──────── Data records ────────

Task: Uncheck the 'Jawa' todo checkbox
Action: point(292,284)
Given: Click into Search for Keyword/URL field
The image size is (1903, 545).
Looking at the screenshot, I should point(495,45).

────────

Express the data above as a Markdown table with two columns, Row and Line, giving each nonblank line its own numbered row.

| Row | Line |
|---|---|
| 1 | Task: Uncheck the 'Jawa' todo checkbox |
| 2 | Action: point(292,284) |
| 3 | Given: Click into Search for Keyword/URL field |
| 4 | The image size is (1903, 545). |
| 5 | Looking at the screenshot, I should point(495,45). |